"As soon I stepped into Cambridge, that safety blanket was torn away from me."Tirza Sey

At school, termly reports were one of my favourite things to receive. I revelled at reading the teachers’ notes, showering 12-year-old me with academic praise. “She’s an inquisitive and bright learner” and “one of our highest achievers” would leap off of the page, lighting up my face. This piqued my realisation that I was smart, but I needed more justification. I quickly turned my focus onto exam grades — every A* or 100% I achieved was like a mini pocket of ecstasy.
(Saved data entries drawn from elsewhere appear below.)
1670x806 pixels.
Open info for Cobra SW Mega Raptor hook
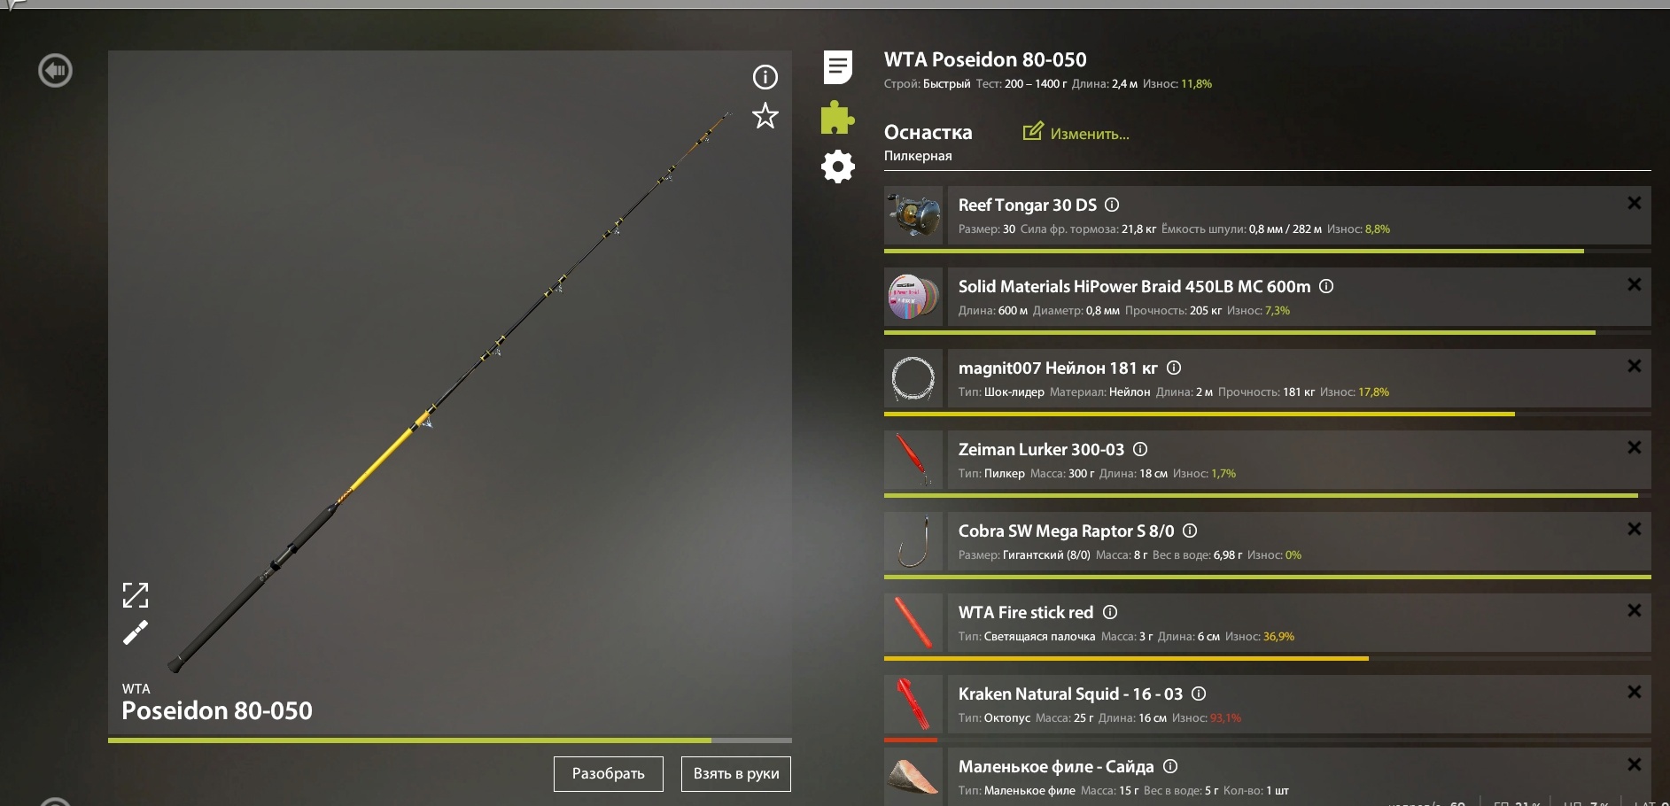1190,531
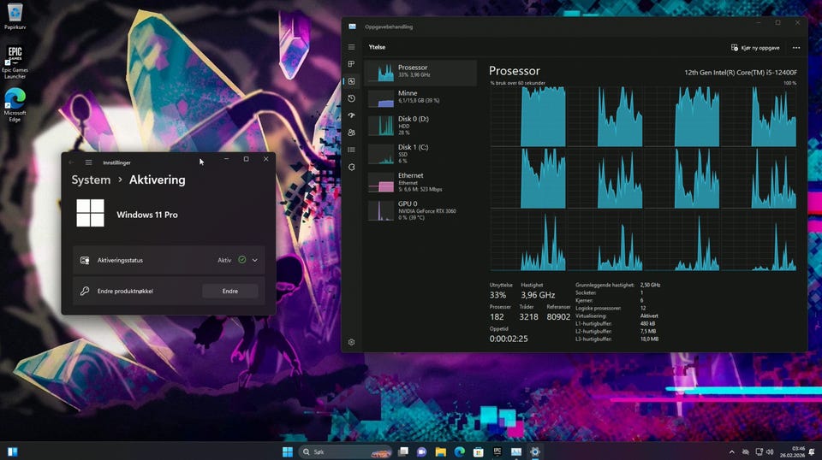Click Kjør ny oppgave button

coord(755,48)
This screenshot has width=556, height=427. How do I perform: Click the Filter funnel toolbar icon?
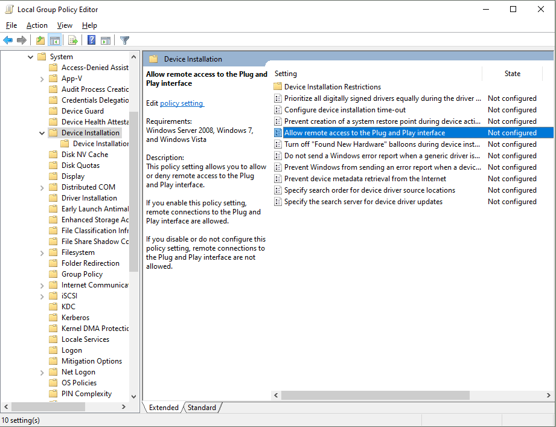(x=124, y=40)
My full ‘awakening’ was when I was placed onto the gifted and talented scheme. For context, I went to a state comprehensive school that was known for sports, not academics. Our cohort consisted of around 10 students who had ‘potential’ and ‘high prospects’. We would often hear about being the top 1% in our year and that we would be the few to get the highest grades. While I appreciated that my efforts were being recognised, it lulled me into the false belief that being smart was a rarity.

“Academic validation was the hand that lifted me up and kept me going”
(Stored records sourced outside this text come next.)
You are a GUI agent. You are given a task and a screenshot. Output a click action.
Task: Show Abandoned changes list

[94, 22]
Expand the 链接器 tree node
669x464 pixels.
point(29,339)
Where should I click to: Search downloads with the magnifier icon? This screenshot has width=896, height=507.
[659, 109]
My young, developing mind started to conflate intelligence with worth and I began to form a linearity between the two. This distortion occurred at the same time I was dealing with extremely low self-esteem. I couldn’t see any value within myself, anything that I could pride myself on, something to like. I felt as though I was trapped in quicksand, with my self-critical thoughts slowly submerging me. I was stuck and desperate for anything to clutch onto. Academic validation was the hand that lifted me up and kept me going. Or so I thought.

What was once merely gratifying soon became something I wholly depended on; I adopted the mindset that I wasn’t anything but smart. It became an integral part of my identity that I used to shield myself from the hate I was feeling inside. In all honesty, it worked for a while — I was finally being acknowledged by others for my intelligence. People were making an effort to talk to me and asked me for help with their work. I was consumed with temporary happiness that I was finally being noticed for something — my academic validation transpired into acceptance from my peers. I viewed my intelligence hyper-fixation as a form of demonstrating self-love; it felt safe. I was willing to indulge in this false sense of security because it protected me against my underlying issue of self-deprecation.
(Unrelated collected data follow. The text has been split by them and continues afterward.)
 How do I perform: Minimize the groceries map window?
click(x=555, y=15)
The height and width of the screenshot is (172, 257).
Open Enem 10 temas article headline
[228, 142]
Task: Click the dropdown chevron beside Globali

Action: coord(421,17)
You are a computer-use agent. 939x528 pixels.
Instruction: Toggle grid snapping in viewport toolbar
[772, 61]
“Identity is intrinsically made up of several little pieces”

As soon I stepped into Cambridge, that safety blanket was torn away from me. My eyes welled up at the sight of my first essay covered in red marks, corrections, criticisms. I was forced to succumb to the realisation that being smart was the bare minimum and I began the vicious cycle of desperately finding something else to validate me. I was sinking in quicksand again, the self-critical thoughts attacking me with full force. I stretched out, but there was no hand to pull me out this time.


Mountain View

How I got into Cambridge without an interview

The façade of being an academically, high-flying person, a person that I had contrived over the years, slowly began to disintegrate. However, it was in these tough moments, that a silver lining appeared — I had two options, two paths that I could take. I could either continue my self-destruction and repeat my old self-hating behaviours, or I could choose not to. The former choice was tempting. I was used to it. Despite the emotional exhaustion, it felt comfortable, and to change would require strength that I believed I lacked. Nevertheless, I choose not to succumb to my old ways. That sudden shift in mindset changed the way I viewed life completely; I was no longer in quicksand. There were now dozens of hands lining up to help me out. I began to see myself as more than just being smart; it wasn’t easy, but I promised myself to keep pushing on. As my mum would always say “you have to bite the bullet”, and that’s exactly what I did.

Now, when I receive a rejection email, or get an essay back with corrections scribbled all over it, it doesn’t hurt so much, nor does it feel like a personal attack on my worth. If there is any advice that I can give, I ask that you take a step back and start seeing yourself the way others see you. Identity is intrinsically made up of several little pieces, and for me, intelligence is just a microcosm of it. It doesn’t define you, nor should it control the value you see within yourself.